Memorandum: On a prior appeal, we held that Supreme Court did not abuse its discretion in granting claimant’s application for leave to serve a late notice of claim based on allegations that *1284one of respondent’s teachers had sexually abused her when she was a student at respondent’s elementary school (Doe v North Tonawanda Cent. School Dist., 88 AD3d 1289 [2011]). Respondent now appeals from an order denying its motion for leave to renew claimant’s application for leave to serve a late notice of claim. The court properly denied the motion. A motion for leave to renew “shall be based upon new facts not offered on the prior [application] that would change the prior determination” (CPLR 2221 [e] [2]), and “shall contain reasonable justification for the failure to present such facts on the prior [application]” (CPLR 2221 [e] [3]).

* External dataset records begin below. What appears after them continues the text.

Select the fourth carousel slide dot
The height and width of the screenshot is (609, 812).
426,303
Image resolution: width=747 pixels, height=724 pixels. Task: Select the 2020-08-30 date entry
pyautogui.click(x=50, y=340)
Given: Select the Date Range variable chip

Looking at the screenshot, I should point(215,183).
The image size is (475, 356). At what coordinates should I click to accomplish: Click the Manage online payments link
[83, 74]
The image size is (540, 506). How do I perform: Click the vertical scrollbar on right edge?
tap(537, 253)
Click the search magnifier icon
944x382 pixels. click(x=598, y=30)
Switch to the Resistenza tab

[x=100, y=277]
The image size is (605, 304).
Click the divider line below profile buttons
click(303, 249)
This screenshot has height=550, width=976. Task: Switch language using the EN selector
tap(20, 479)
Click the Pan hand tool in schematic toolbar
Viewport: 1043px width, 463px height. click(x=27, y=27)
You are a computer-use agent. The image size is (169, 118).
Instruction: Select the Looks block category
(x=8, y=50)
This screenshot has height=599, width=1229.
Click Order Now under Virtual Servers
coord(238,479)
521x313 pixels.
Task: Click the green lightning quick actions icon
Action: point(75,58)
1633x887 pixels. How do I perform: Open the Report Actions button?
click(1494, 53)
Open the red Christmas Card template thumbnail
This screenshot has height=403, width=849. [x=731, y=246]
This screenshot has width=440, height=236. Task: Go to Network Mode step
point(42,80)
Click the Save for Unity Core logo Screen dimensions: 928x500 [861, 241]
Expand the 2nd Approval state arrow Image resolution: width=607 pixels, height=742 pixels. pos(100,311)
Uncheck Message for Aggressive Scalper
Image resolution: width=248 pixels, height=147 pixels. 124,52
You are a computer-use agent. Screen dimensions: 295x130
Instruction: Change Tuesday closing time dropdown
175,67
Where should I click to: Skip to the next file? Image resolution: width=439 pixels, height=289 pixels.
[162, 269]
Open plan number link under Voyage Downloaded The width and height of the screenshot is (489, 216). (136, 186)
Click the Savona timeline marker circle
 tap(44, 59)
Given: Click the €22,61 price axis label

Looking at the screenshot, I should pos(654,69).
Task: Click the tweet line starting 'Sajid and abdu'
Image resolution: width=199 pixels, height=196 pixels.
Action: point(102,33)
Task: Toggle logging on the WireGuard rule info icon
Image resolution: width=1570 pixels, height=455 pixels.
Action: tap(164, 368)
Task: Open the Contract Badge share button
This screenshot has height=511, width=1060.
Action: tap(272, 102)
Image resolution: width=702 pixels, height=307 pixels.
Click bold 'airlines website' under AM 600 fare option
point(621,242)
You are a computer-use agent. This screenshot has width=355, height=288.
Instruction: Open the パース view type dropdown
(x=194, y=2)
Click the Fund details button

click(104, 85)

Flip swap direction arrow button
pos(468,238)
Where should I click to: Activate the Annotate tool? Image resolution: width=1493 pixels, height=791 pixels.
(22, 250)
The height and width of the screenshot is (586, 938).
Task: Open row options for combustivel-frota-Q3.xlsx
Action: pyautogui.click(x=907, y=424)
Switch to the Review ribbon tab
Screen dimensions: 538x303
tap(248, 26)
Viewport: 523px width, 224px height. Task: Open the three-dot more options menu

Although we agree with respondent that certain information obtained during claimant’s examination pursuant to General Municipal Law § 50-h constitutes new evidence that respondent could not have submitted in opposition to the prior application, we conclude that the new evidence would not have changed the prior determination (see Davidoff v East 13th St. Tifereth Place, LLC, 84 AD3d 1302, 1303 [2011]; Garcea v Battista, 53 AD3d 1068, 1070 [2008]; Webb v Torrington Indus., Inc., 28 AD3d 1216, 1217 [2006]). Present— Scudder, PJ., Smith, Centra, Lindley and Gorski, JJ.